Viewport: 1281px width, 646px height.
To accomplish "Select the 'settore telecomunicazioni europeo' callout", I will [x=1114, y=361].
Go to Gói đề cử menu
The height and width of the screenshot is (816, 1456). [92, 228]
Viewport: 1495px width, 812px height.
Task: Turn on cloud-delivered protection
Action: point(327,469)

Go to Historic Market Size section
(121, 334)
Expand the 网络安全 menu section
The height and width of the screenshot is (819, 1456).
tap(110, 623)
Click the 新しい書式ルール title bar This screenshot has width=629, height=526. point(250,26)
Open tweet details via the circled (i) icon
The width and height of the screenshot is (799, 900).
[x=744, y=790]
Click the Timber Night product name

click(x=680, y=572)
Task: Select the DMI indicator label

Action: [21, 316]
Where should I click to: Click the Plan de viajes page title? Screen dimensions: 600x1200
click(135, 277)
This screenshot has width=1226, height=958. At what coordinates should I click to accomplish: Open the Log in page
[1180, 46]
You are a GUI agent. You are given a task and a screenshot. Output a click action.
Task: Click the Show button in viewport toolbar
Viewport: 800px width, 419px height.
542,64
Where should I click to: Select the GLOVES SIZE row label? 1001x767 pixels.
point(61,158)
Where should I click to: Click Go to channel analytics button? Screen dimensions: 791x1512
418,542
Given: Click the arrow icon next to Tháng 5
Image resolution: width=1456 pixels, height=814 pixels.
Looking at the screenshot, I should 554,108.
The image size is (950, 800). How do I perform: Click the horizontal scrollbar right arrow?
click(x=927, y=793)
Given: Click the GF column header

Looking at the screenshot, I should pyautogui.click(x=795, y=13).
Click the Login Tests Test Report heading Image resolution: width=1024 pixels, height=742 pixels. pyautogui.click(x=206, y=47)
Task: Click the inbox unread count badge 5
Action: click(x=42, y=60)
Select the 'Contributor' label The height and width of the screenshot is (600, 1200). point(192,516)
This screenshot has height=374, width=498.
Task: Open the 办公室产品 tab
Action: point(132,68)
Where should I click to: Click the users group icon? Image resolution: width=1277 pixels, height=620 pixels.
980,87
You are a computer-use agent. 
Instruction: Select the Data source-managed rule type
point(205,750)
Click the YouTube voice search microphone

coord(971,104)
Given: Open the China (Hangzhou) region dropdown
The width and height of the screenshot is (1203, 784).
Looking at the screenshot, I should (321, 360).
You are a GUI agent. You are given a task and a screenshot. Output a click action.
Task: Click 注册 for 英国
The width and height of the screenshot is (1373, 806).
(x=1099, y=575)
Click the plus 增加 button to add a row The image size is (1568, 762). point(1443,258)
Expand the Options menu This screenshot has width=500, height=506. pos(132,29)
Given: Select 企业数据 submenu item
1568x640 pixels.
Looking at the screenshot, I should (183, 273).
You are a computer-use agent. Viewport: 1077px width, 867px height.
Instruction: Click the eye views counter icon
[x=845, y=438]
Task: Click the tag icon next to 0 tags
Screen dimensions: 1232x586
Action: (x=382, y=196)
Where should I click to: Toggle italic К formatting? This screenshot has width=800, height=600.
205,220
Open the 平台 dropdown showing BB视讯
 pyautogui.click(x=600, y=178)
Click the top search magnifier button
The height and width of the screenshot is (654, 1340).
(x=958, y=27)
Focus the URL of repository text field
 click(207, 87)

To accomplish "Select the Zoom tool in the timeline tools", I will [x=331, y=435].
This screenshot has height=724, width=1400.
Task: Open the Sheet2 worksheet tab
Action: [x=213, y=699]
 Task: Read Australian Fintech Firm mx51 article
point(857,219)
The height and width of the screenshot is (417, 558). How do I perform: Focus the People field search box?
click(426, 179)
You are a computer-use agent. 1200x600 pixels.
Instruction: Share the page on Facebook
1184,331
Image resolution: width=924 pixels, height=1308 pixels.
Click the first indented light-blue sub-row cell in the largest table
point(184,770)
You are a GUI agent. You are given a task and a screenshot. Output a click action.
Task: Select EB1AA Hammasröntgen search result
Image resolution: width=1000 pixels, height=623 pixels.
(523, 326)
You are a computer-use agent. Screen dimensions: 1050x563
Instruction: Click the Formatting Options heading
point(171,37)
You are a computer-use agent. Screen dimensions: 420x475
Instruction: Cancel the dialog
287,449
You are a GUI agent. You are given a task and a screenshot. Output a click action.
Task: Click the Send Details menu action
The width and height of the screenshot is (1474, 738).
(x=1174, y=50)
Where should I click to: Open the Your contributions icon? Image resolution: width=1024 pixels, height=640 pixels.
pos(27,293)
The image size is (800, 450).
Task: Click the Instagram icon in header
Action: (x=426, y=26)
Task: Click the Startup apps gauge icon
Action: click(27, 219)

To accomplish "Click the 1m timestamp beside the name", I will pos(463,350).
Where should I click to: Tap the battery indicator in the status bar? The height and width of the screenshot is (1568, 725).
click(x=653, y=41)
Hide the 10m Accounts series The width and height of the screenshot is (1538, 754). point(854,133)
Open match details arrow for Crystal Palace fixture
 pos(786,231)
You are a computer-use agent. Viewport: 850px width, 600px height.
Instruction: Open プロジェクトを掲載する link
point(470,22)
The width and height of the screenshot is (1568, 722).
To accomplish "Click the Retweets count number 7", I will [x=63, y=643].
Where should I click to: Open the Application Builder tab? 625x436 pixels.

────────────────

> Problem details
Repeat the listing above exactly, every line of it.

> Answer to the problem
Viewport: 1281px width, 646px height.
To accomplish "Select the 'settore telecomunicazioni europeo' callout", I will [x=1114, y=361].
Go to Gói đề cử menu
The height and width of the screenshot is (816, 1456). [92, 228]
Viewport: 1495px width, 812px height.
Task: Turn on cloud-delivered protection
Action: point(327,469)

Go to Historic Market Size section
(121, 334)
Expand the 网络安全 menu section
The height and width of the screenshot is (819, 1456).
tap(110, 623)
Click the 新しい書式ルール title bar This screenshot has width=629, height=526. point(250,26)
Open tweet details via the circled (i) icon
The width and height of the screenshot is (799, 900).
[x=744, y=790]
Click the Timber Night product name

click(x=680, y=572)
Task: Select the DMI indicator label

Action: [21, 316]
Where should I click to: Click the Plan de viajes page title? Screen dimensions: 600x1200
click(135, 277)
This screenshot has width=1226, height=958. At what coordinates should I click to accomplish: Open the Log in page
[1180, 46]
You are a GUI agent. You are given a task and a screenshot. Output a click action.
Task: Click the Show button in viewport toolbar
Viewport: 800px width, 419px height.
542,64
Where should I click to: Select the GLOVES SIZE row label? 1001x767 pixels.
point(61,158)
Where should I click to: Click Go to channel analytics button? Screen dimensions: 791x1512
418,542
Given: Click the arrow icon next to Tháng 5
Image resolution: width=1456 pixels, height=814 pixels.
Looking at the screenshot, I should 554,108.
The image size is (950, 800). How do I perform: Click the horizontal scrollbar right arrow?
click(x=927, y=793)
Given: Click the GF column header

Looking at the screenshot, I should pyautogui.click(x=795, y=13).
Click the Login Tests Test Report heading Image resolution: width=1024 pixels, height=742 pixels. pyautogui.click(x=206, y=47)
Task: Click the inbox unread count badge 5
Action: click(x=42, y=60)
Select the 'Contributor' label The height and width of the screenshot is (600, 1200). point(192,516)
This screenshot has height=374, width=498.
Task: Open the 办公室产品 tab
Action: point(132,68)
Where should I click to: Click the users group icon? Image resolution: width=1277 pixels, height=620 pixels.
980,87
You are a computer-use agent. 
Instruction: Select the Data source-managed rule type
point(205,750)
Click the YouTube voice search microphone

coord(971,104)
Given: Open the China (Hangzhou) region dropdown
The width and height of the screenshot is (1203, 784).
Looking at the screenshot, I should (321, 360).
You are a GUI agent. You are given a task and a screenshot. Output a click action.
Task: Click 注册 for 英国
The width and height of the screenshot is (1373, 806).
(x=1099, y=575)
Click the plus 增加 button to add a row The image size is (1568, 762). point(1443,258)
Expand the Options menu This screenshot has width=500, height=506. pos(132,29)
Given: Select 企业数据 submenu item
1568x640 pixels.
Looking at the screenshot, I should (183, 273).
You are a computer-use agent. Viewport: 1077px width, 867px height.
Instruction: Click the eye views counter icon
[x=845, y=438]
Task: Click the tag icon next to 0 tags
Screen dimensions: 1232x586
Action: (x=382, y=196)
Where should I click to: Toggle italic К formatting? This screenshot has width=800, height=600.
205,220
Open the 平台 dropdown showing BB视讯
 pyautogui.click(x=600, y=178)
Click the top search magnifier button
The height and width of the screenshot is (654, 1340).
(x=958, y=27)
Focus the URL of repository text field
 click(207, 87)

To accomplish "Select the Zoom tool in the timeline tools", I will [x=331, y=435].
This screenshot has height=724, width=1400.
Task: Open the Sheet2 worksheet tab
Action: [x=213, y=699]
 Task: Read Australian Fintech Firm mx51 article
point(857,219)
The height and width of the screenshot is (417, 558). How do I perform: Focus the People field search box?
click(426, 179)
You are a computer-use agent. 1200x600 pixels.
Instruction: Share the page on Facebook
1184,331
Image resolution: width=924 pixels, height=1308 pixels.
Click the first indented light-blue sub-row cell in the largest table
point(184,770)
You are a GUI agent. You are given a task and a screenshot. Output a click action.
Task: Select EB1AA Hammasröntgen search result
Image resolution: width=1000 pixels, height=623 pixels.
(523, 326)
You are a computer-use agent. Screen dimensions: 1050x563
Instruction: Click the Formatting Options heading
point(171,37)
You are a computer-use agent. Screen dimensions: 420x475
Instruction: Cancel the dialog
287,449
You are a GUI agent. You are given a task and a screenshot. Output a click action.
Task: Click the Send Details menu action
The width and height of the screenshot is (1474, 738).
(x=1174, y=50)
Where should I click to: Open the Your contributions icon? Image resolution: width=1024 pixels, height=640 pixels.
pos(27,293)
The image size is (800, 450).
Task: Click the Instagram icon in header
Action: (x=426, y=26)
Task: Click the Startup apps gauge icon
Action: click(27, 219)

To accomplish "Click the 1m timestamp beside the name", I will pos(463,350).
Where should I click to: Tap the battery indicator in the status bar? The height and width of the screenshot is (1568, 725).
click(x=653, y=41)
Hide the 10m Accounts series The width and height of the screenshot is (1538, 754). point(854,133)
Open match details arrow for Crystal Palace fixture
 pos(786,231)
You are a computer-use agent. Viewport: 850px width, 600px height.
Instruction: Open プロジェクトを掲載する link
point(470,22)
The width and height of the screenshot is (1568, 722).
To accomplish "Click the Retweets count number 7", I will [x=63, y=643].
Where should I click to: Open the Application Builder tab? 625x436 pixels.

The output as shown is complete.